Short-HER included 1,253 HER2-positive breast cancer patients (median age 55 years; 64 percent postmenopausal) randomized to receive sequential anthracycline-taxane combinations plus either 1-year (long; n=627) or 9-weeks trastuzumab (short; n=626). Patients were node-positive or, if not, showed at least one risk factor for lymph node positivity.
Over a median follow up of 6 years, 200 DFS events were documented: 95 (15 percent) in the long arm and 105 (17 percent) in the short arm. The primary endpoint of DFS at 5 years was 88 vs 85 percent, respectively. On Cox analysis, the estimated hazard ratio (HR) for DFS was 1.13 (90 percent CI, 0.89–1.42), with the upper limit of CI crossing the noninferiority margin. [Ann Oncol 2018;doi:10.1093/annonc/mdy414]
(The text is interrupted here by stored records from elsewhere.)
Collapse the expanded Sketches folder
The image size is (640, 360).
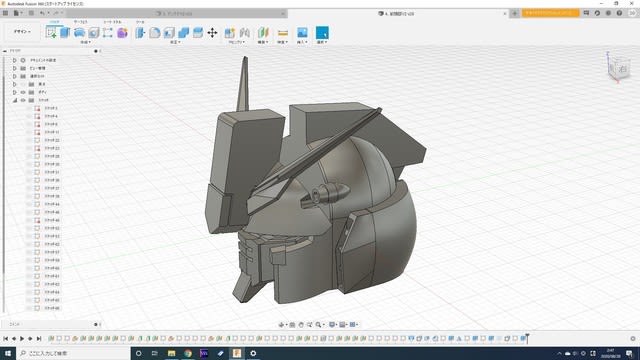(x=15, y=100)
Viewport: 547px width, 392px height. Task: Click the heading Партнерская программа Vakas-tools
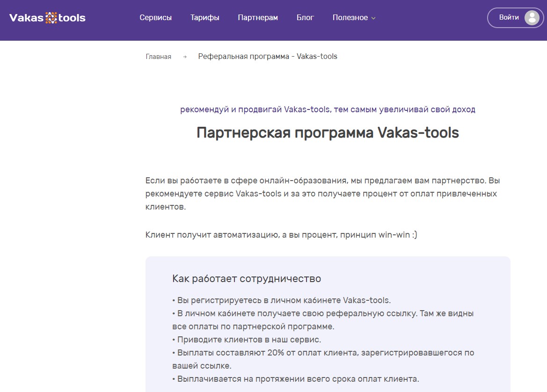tap(328, 133)
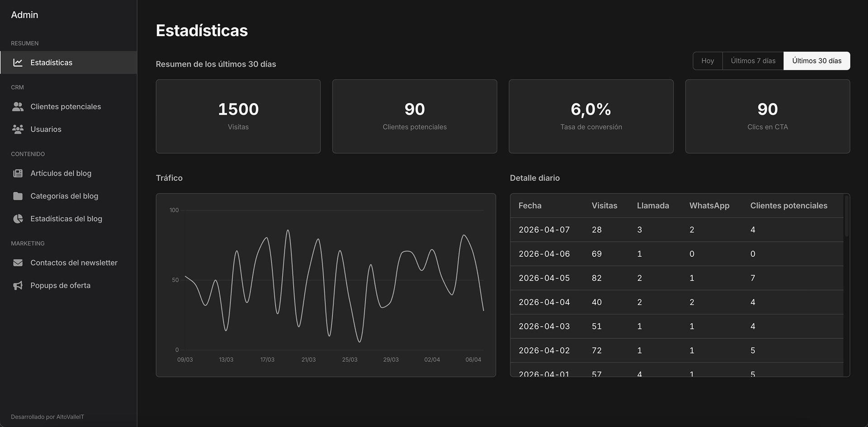
Task: Select the Últimos 7 días filter
Action: [x=753, y=61]
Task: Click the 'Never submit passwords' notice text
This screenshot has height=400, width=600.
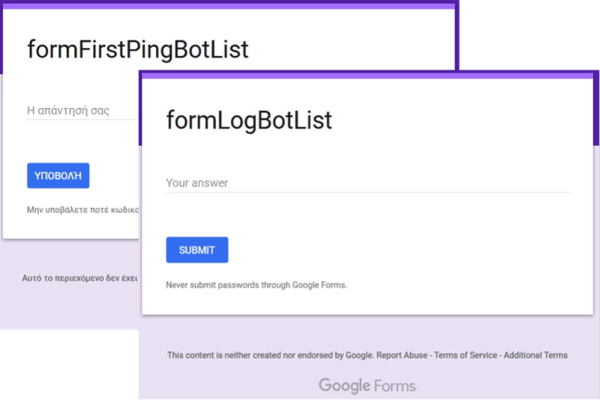Action: pos(256,285)
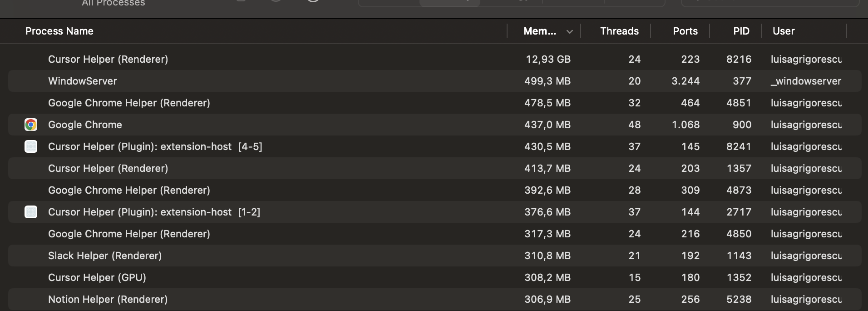This screenshot has height=311, width=868.
Task: Select the Slack Helper (Renderer) process
Action: 105,256
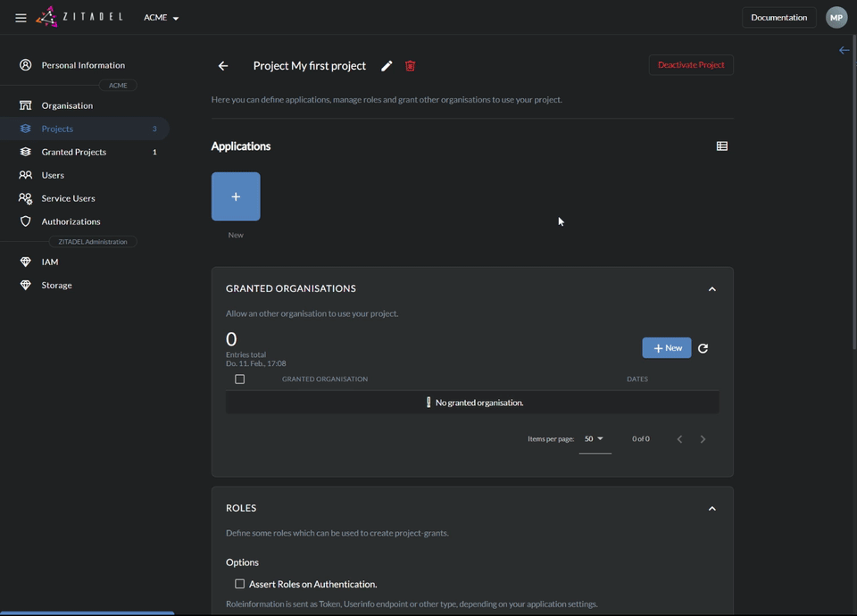This screenshot has width=857, height=616.
Task: Switch applications to table view icon
Action: [722, 146]
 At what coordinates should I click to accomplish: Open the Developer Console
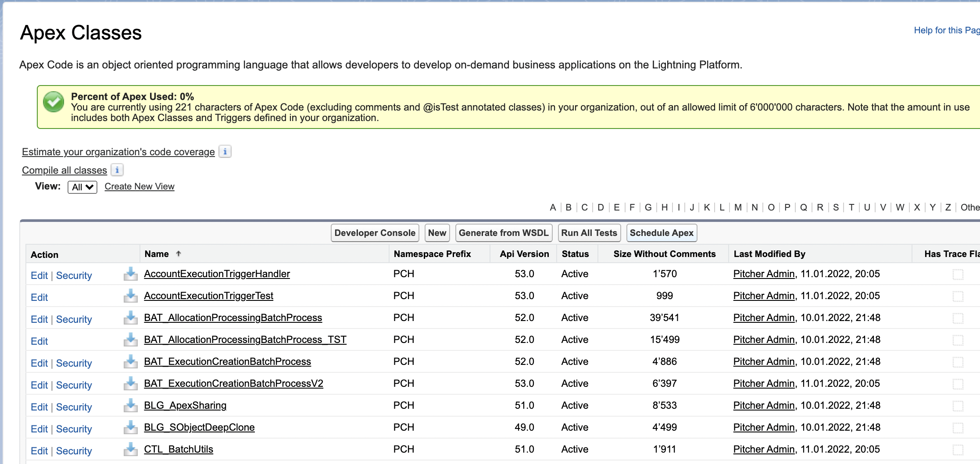(375, 233)
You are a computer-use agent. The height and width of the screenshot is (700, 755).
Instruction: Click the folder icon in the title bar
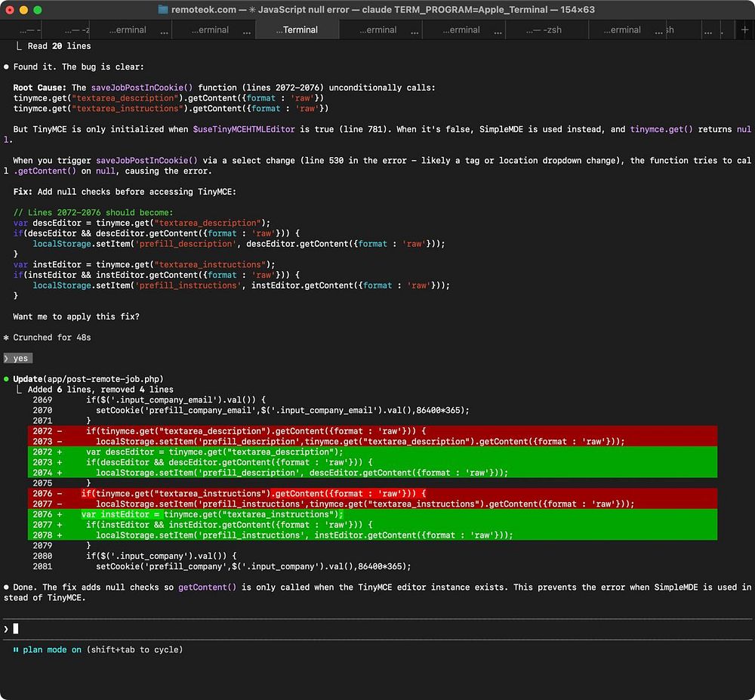[164, 10]
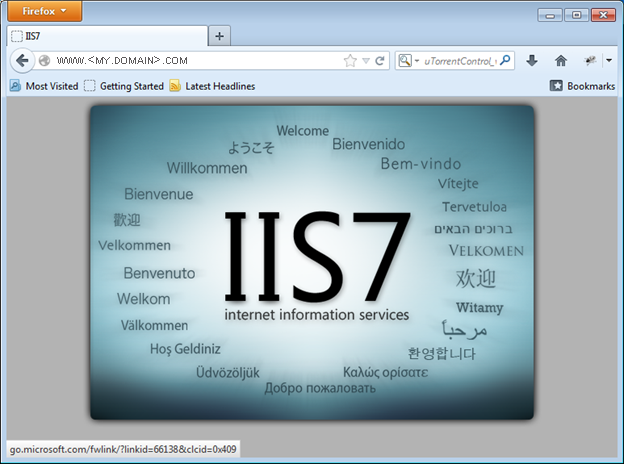Image resolution: width=624 pixels, height=464 pixels.
Task: Open the search engine selector dropdown
Action: point(409,61)
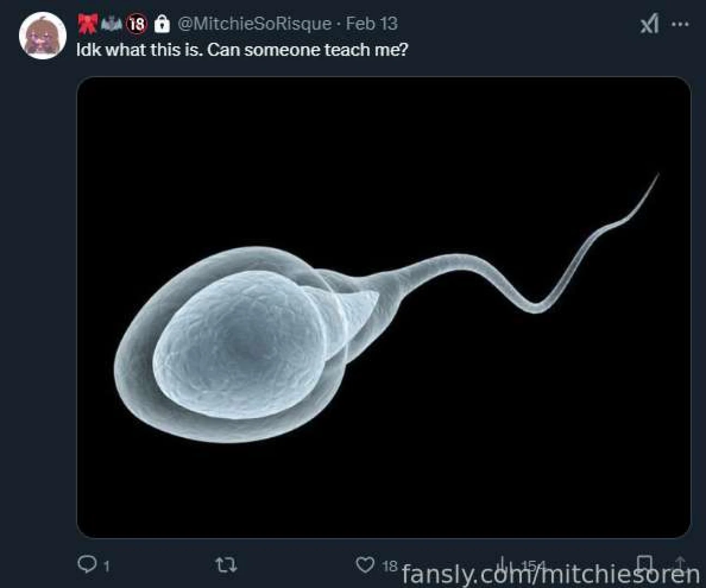The image size is (706, 588).
Task: Open the @MitchieSoRisque handle link
Action: point(254,23)
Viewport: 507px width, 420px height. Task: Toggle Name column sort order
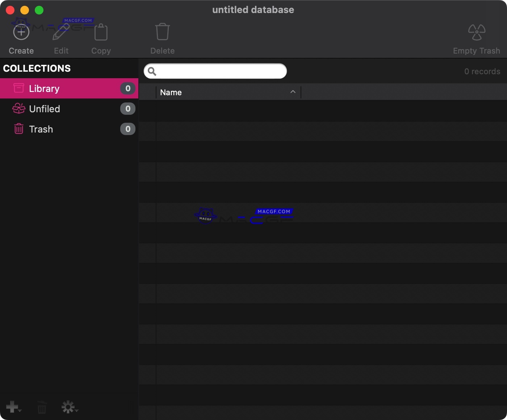293,92
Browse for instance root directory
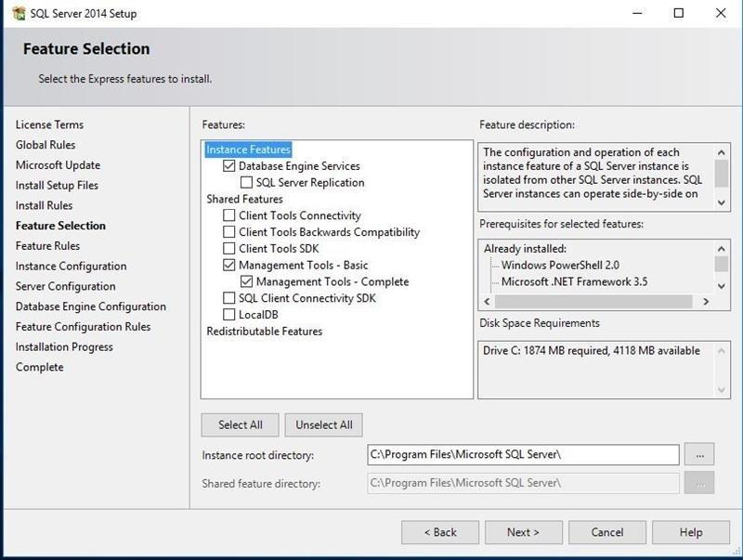Screen dimensions: 743x560 click(x=699, y=454)
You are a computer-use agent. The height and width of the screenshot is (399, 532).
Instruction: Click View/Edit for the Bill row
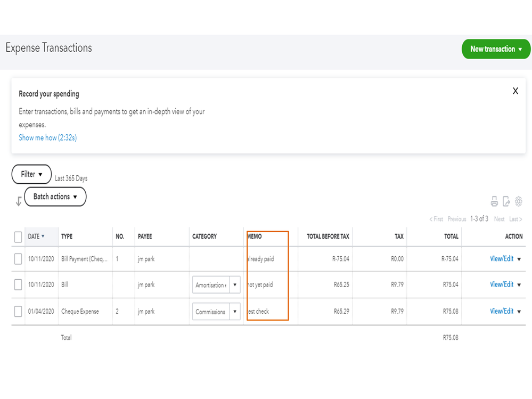pyautogui.click(x=502, y=284)
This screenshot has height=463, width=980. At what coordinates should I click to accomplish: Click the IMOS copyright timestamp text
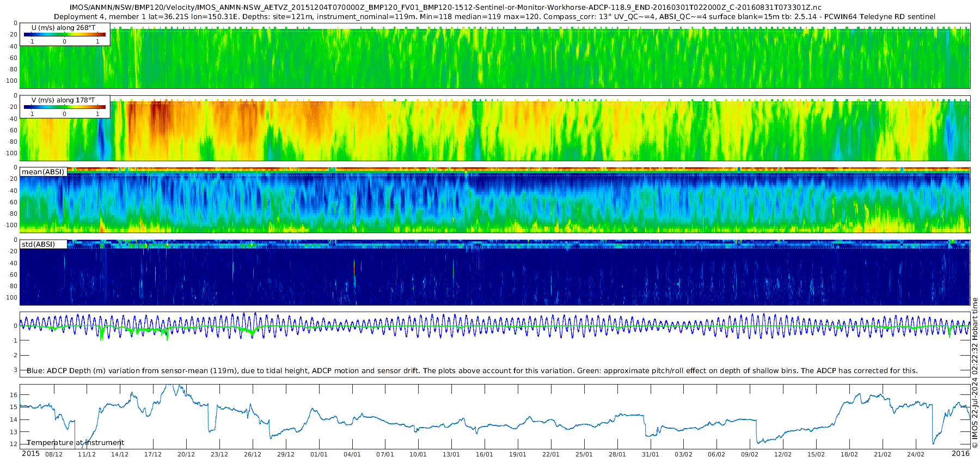(x=975, y=373)
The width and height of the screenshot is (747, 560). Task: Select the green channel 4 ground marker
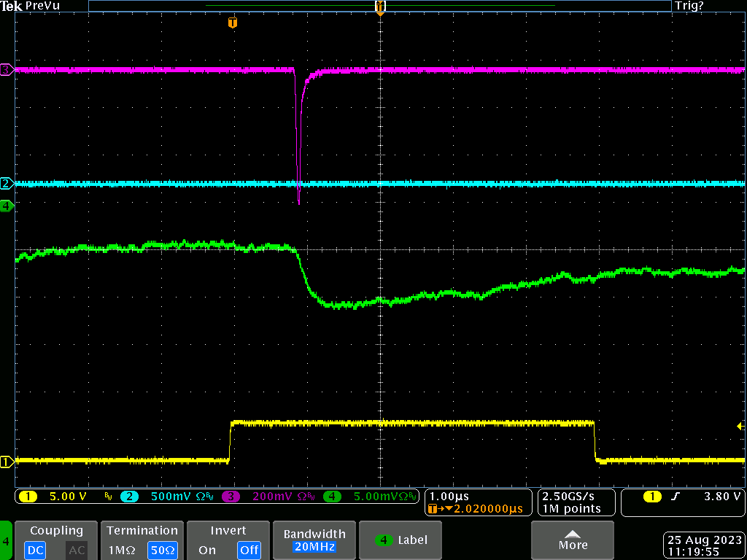point(7,206)
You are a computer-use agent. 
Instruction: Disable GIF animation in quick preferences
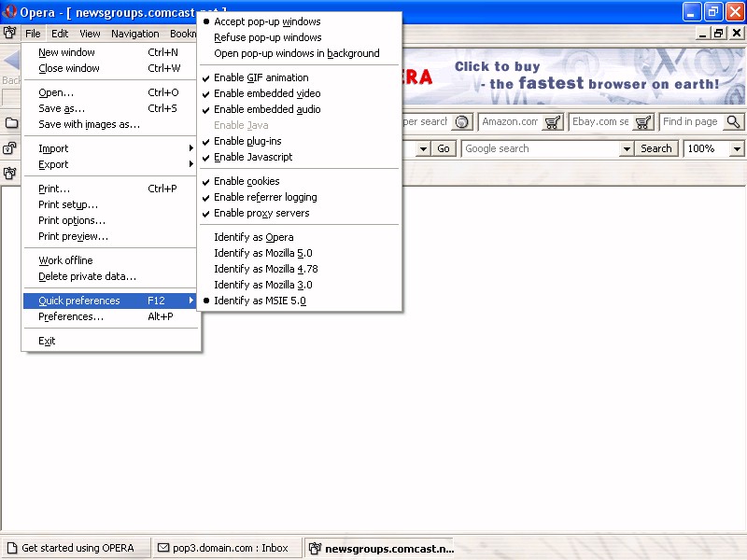pyautogui.click(x=261, y=77)
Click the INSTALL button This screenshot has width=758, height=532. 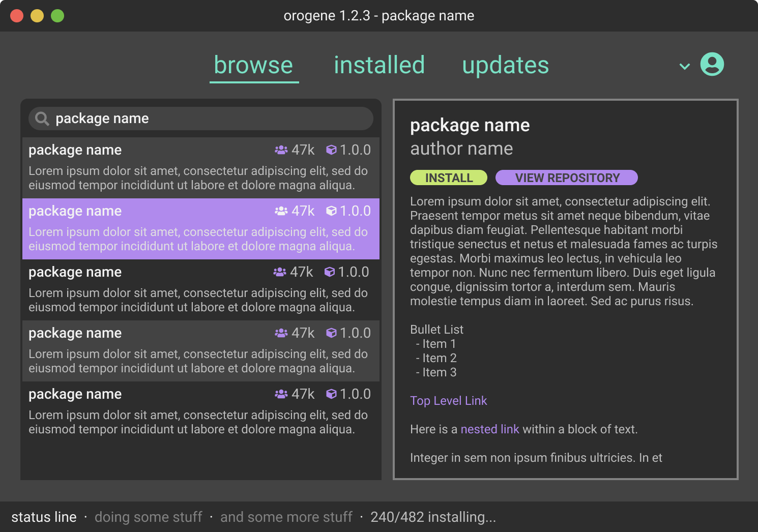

The 5-year overall survival rates were 95.2 percent in the long arm vs 95.0 percent in the short arm (HR, 1.07; 0.74–1.56).
“According to the preplanned Bayesian analysis, the probability that a short treatment is not inferior to the long one is 80 percent, supporting that the hypothesis of noninferiority cannot be ruled out,” the investigators noted.
Results for the secondary endpoint of cardiac events, however, were significantly more favourable in the short arm. Specifically, grade >2 events occurred with greater frequency in the long arm (13.1 percent vs 4.3 percent; risk ratio, 0.33; 0.22–0.50; p<0.0001).
Permanent discontinuation of treatment was reported in 53 patients (8.5 percent) in the long arm and 21 (3.4 percent) in the short arm. The 2-year failure rate was 9.4 percent vs 8.6 percent, respectively (risk ratio, 0.92; 0.64–1.30).
Taken together, the findings may be “clinically relevant as up to 8 percent of patients in pivotal trials could not start trastuzumab and up to 15 percent had to discontinue trastuzumab because of cardiac events,” the investigators said.
“The issue of treatment de-escalation is an increasingly relevant topic due to the availability of more effective treatments and more favourable patient outcomes,” they continued.
Aside from Short-HER, de-escalated trastuzumab duration has been previously addressed in Phare, SOLD and PERSEPHONE. The first two trials evaluated the noninferiority of 9-week administration, while the third one assessed a 6-month treatment course. [Lancet Oncol 2013;14:741-748; JAMA Oncol 2018;4:1199-1206; J Clin Oncol 2018;36(suppl):abstract 506]
“Phare, SOLD and ShortHER, can be considered nonconclusive, not having proven noninferiority, while the larger PERSEPHONE study has proven the noninferiority of 6 months trastuzumab. Noteworthy, all the four trials have consistently shown that a significant proportion of patients is at low risk of relapse and a shorter trastuzumab treatment administration would not compromise the outcome, while reducing the risk of cardiac events,” they pointed out.
The investigators said they are planning to conduct a meta-analysis of individual patient data from all randomized controlled trials evaluating shortened trastuzumab course in order to identify subgroups of patients in which a shorter treatment can provide equivalent outcomes with lower toxicity.